AMID all the wrangling over the terms of the UK’s withdrawal agreement with the European Union, there has been little opportunity to discuss how a post-Brexit world would look.

What trade deals would the UK pursue? What EU laws would be scrapped? What immigration policy would the UK adopt? In the long term, all those questions are more important than the minutiae of Theresa May’s deal.

The immigration issue is especially pressing, with a new report on staffing levels in the NHS exposing the extent of the problems engulfing the health service.

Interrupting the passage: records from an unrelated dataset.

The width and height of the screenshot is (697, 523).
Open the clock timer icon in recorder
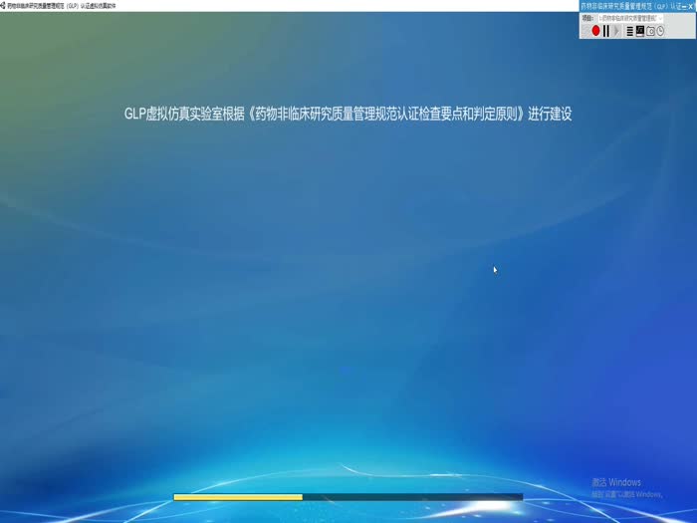pyautogui.click(x=660, y=31)
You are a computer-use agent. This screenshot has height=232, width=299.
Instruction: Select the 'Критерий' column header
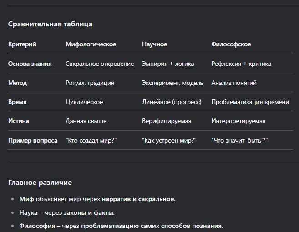(x=22, y=44)
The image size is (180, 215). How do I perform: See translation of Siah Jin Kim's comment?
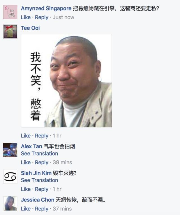tap(39, 180)
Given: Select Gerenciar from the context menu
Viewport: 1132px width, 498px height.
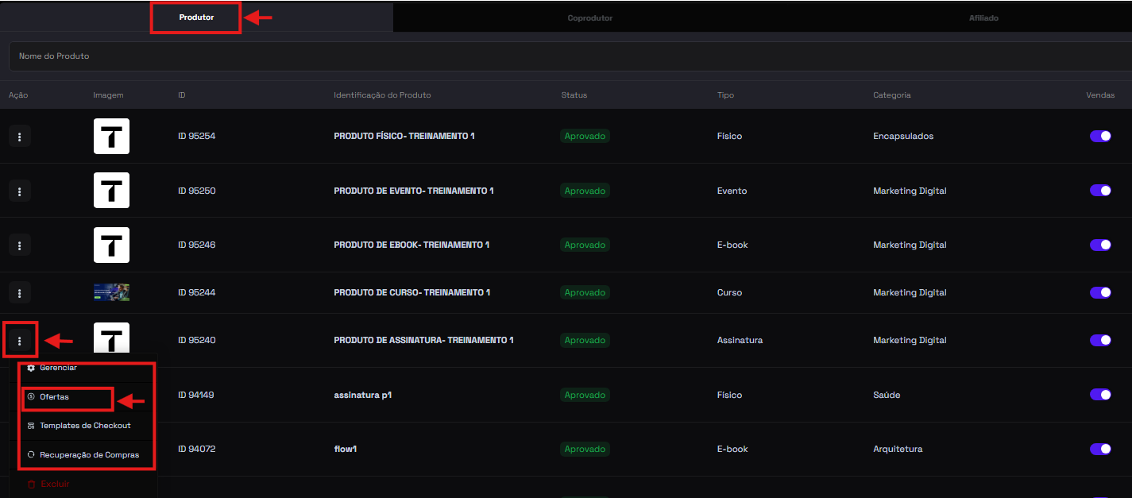Looking at the screenshot, I should 58,368.
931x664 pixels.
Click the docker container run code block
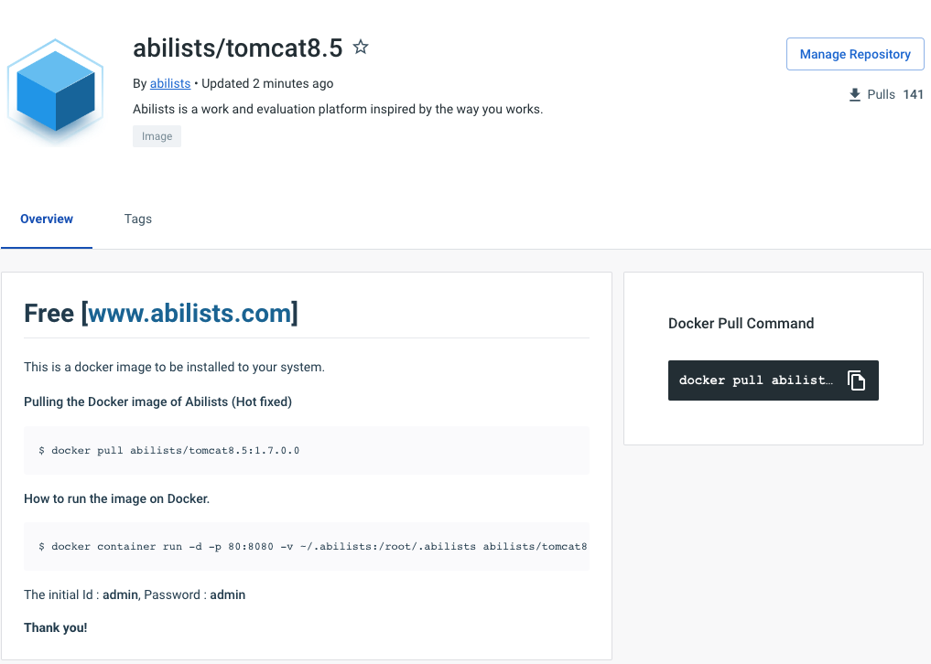[x=307, y=547]
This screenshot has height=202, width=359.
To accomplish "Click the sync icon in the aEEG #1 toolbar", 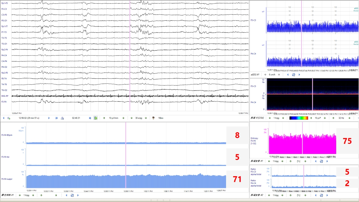I will (293, 75).
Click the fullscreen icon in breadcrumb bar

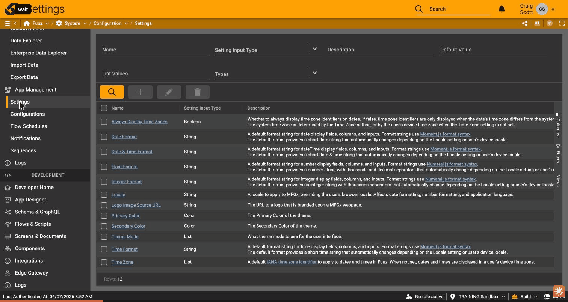[562, 23]
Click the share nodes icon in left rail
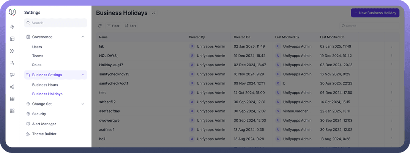 [12, 87]
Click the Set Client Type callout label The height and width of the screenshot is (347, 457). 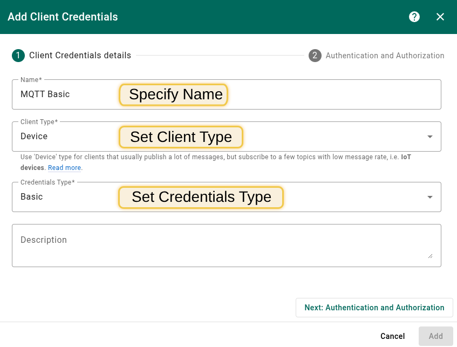181,137
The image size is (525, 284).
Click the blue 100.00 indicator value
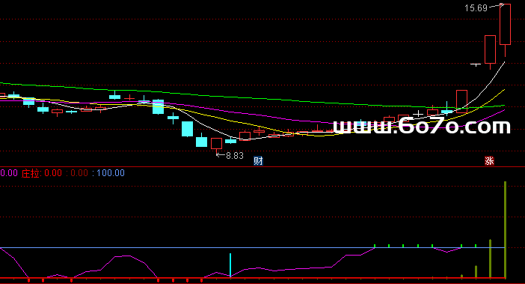pos(111,173)
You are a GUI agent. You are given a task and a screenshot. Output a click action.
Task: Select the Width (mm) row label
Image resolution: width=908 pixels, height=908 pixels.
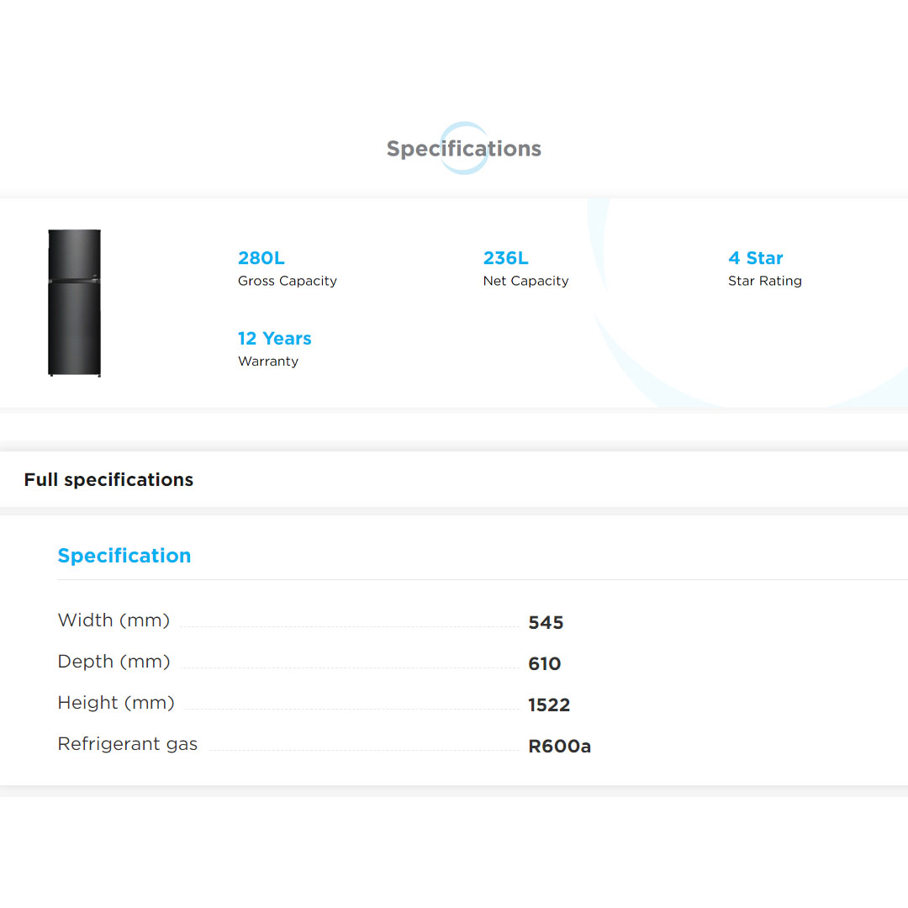tap(114, 620)
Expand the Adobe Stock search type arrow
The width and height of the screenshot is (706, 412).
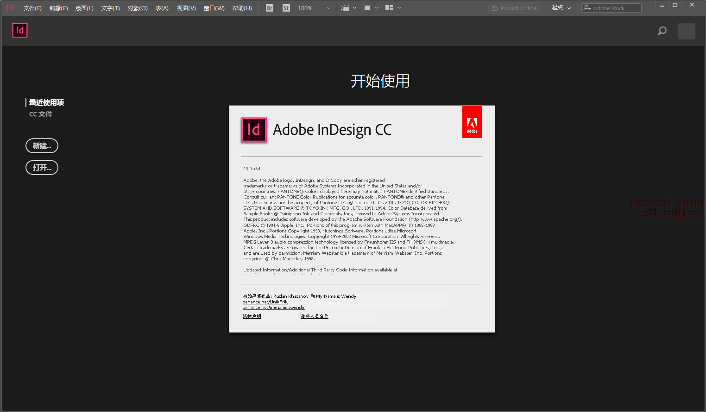point(587,8)
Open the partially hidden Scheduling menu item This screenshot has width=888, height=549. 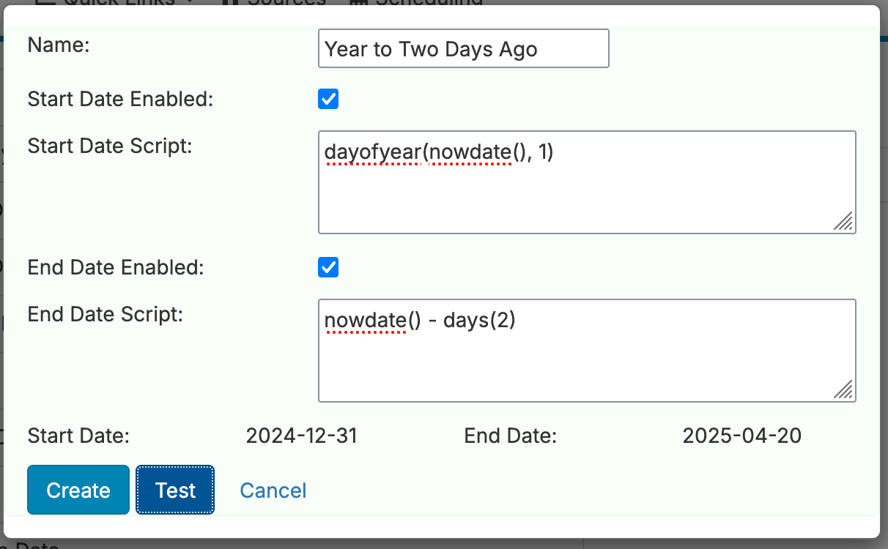click(x=415, y=2)
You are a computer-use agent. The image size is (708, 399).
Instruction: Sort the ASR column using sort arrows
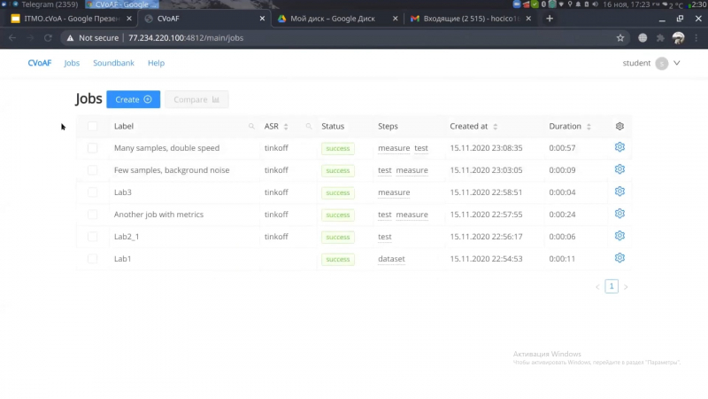(286, 127)
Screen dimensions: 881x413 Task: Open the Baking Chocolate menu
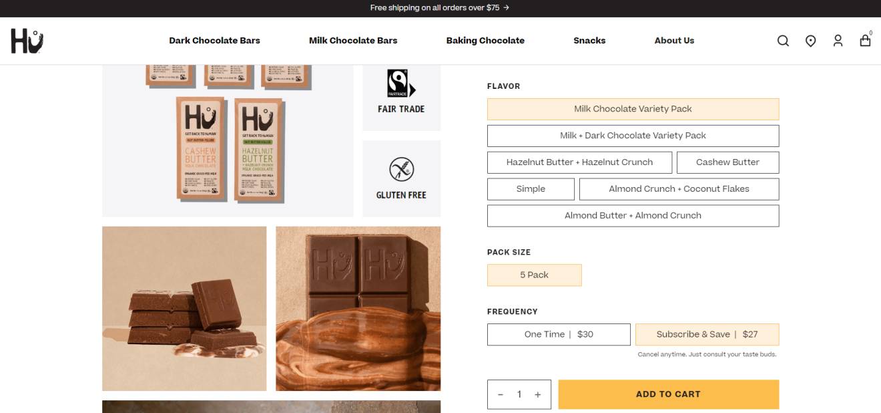pos(485,41)
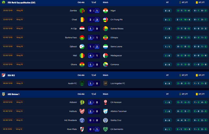This screenshot has height=134, width=209.
Task: Click the Instituto team name
Action: click(x=73, y=111)
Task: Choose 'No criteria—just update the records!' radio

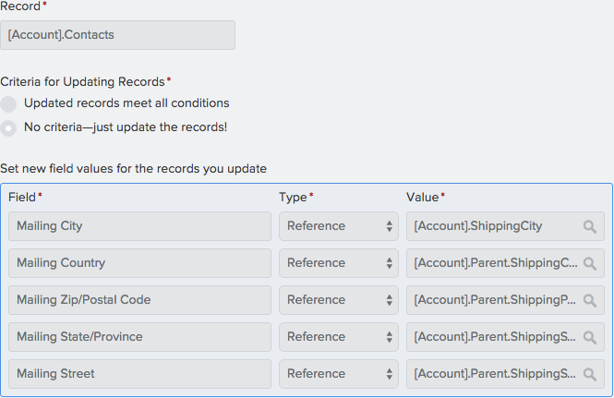Action: click(9, 127)
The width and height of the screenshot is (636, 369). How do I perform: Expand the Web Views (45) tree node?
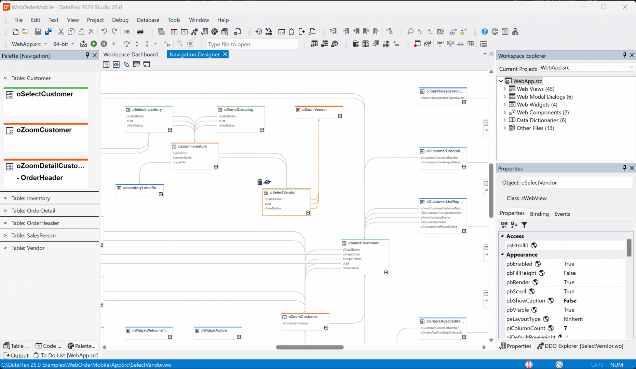505,89
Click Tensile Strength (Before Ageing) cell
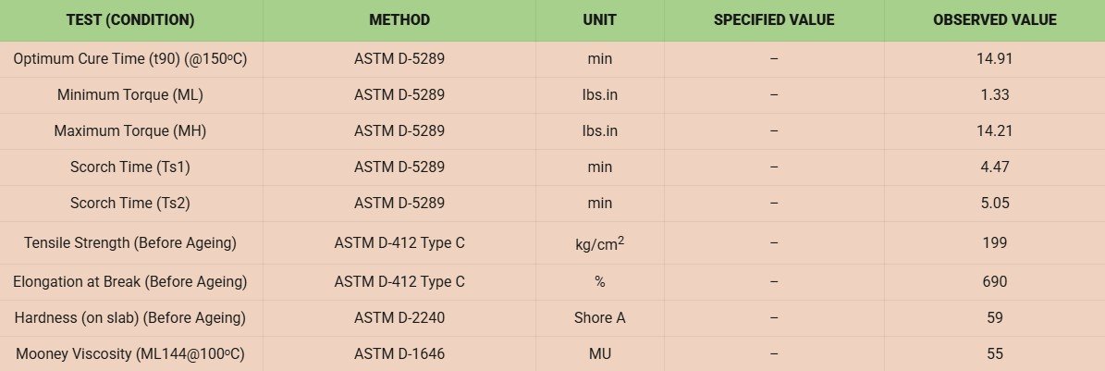 click(x=130, y=242)
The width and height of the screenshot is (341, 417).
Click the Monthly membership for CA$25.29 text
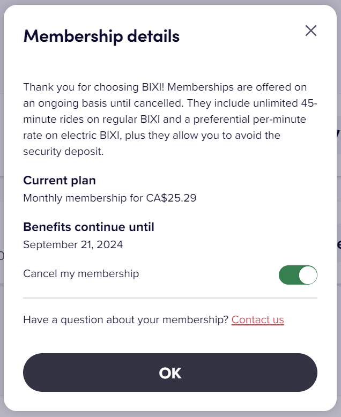pos(109,198)
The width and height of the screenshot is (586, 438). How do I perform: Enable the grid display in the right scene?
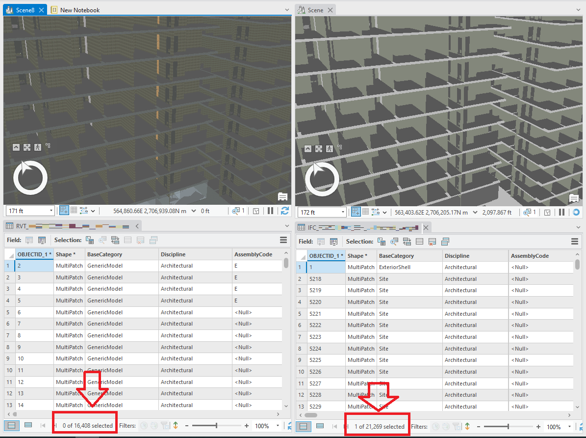click(x=365, y=212)
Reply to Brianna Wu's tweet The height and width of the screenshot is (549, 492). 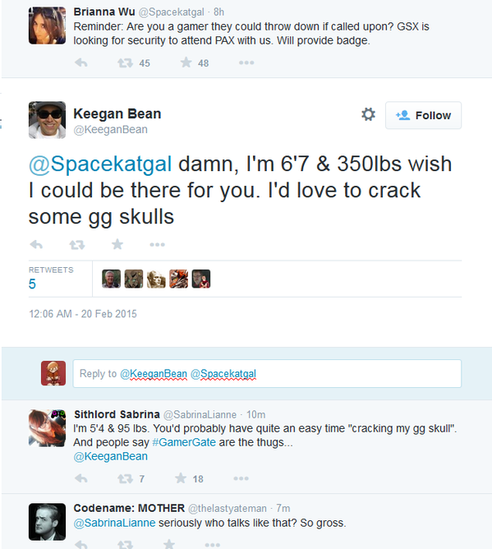(80, 62)
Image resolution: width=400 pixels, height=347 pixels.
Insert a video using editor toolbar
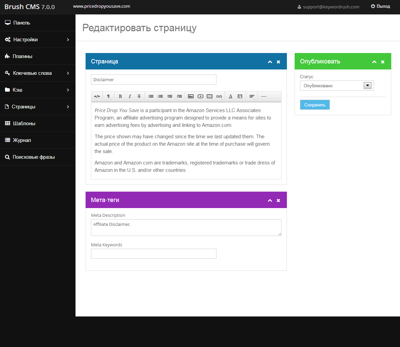pos(200,97)
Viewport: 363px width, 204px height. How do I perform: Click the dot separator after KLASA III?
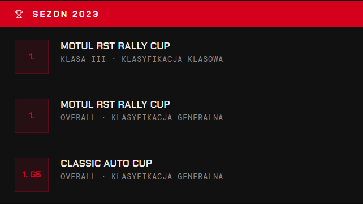click(114, 59)
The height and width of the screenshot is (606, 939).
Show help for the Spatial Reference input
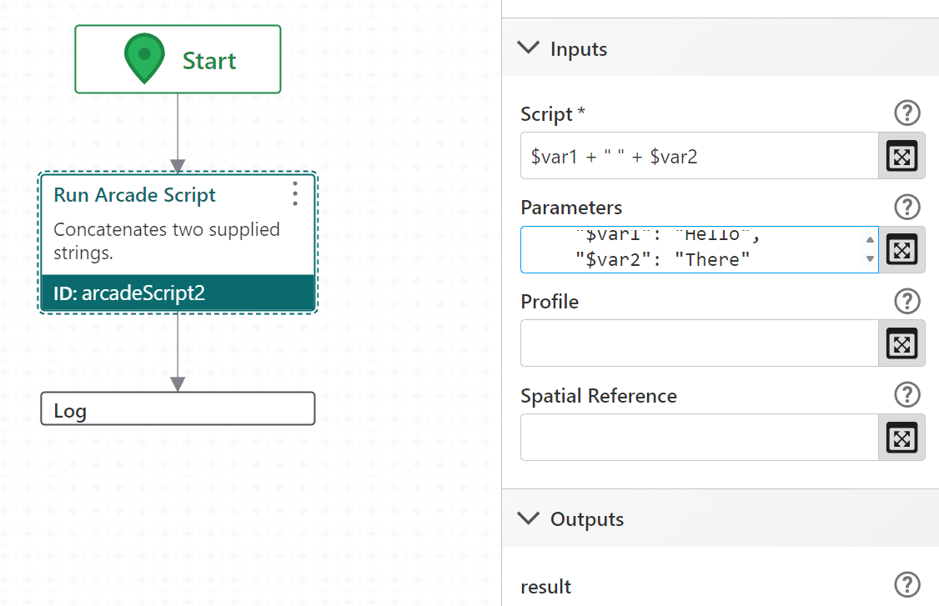[906, 394]
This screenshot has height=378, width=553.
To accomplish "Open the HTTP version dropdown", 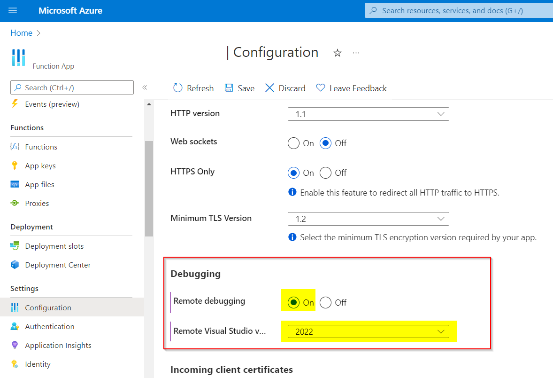I will (x=368, y=114).
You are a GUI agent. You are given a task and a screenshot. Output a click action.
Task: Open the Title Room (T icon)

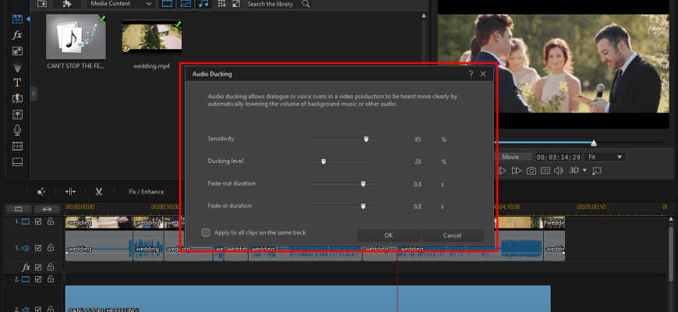pyautogui.click(x=17, y=82)
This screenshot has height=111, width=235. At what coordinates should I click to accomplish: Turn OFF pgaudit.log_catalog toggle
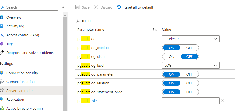click(189, 48)
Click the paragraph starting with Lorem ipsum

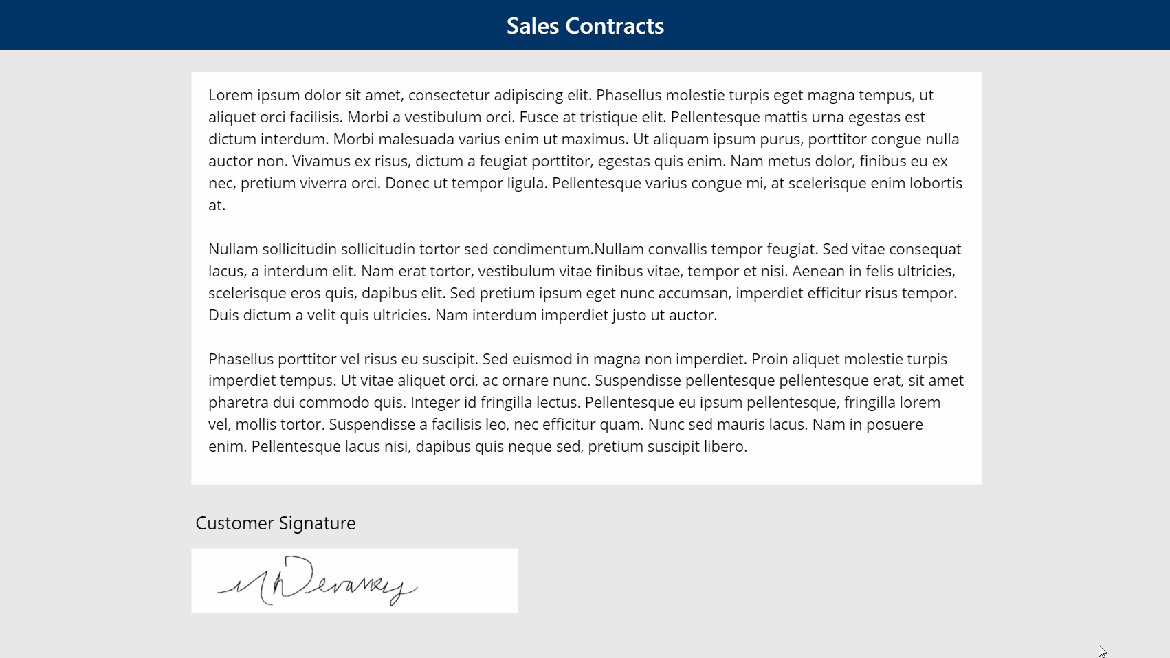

The Government has already been warned it is set to miss its target of recruiting 5,000 more GPs by 2020, and now data verified by the House of Commons has revealed more than 160,000 nurses quit the NHS between 2010 and 2018 for reasons other than retirement.

The data showed the percentage of ambulance staff leaving the NHS in that time jumped from 4.8 per cent to 8.1 per cent, with 14.6 per cent of doctors leaving their role.

The numbers are alarming, and the King’s Fund, Nuffield Trust and Health Foundation have warned the Government of an impeding crisis if staffing levels are not increased.

How can that be done? Increasing pay is one option. Relieving financial pressures on trainees and increasing the availability of health-related degrees is another. But increased overseas recruitment will almost certainly have to be part of the solution.

All of which brings us back to Brexit, and the need for clarity over what comes next.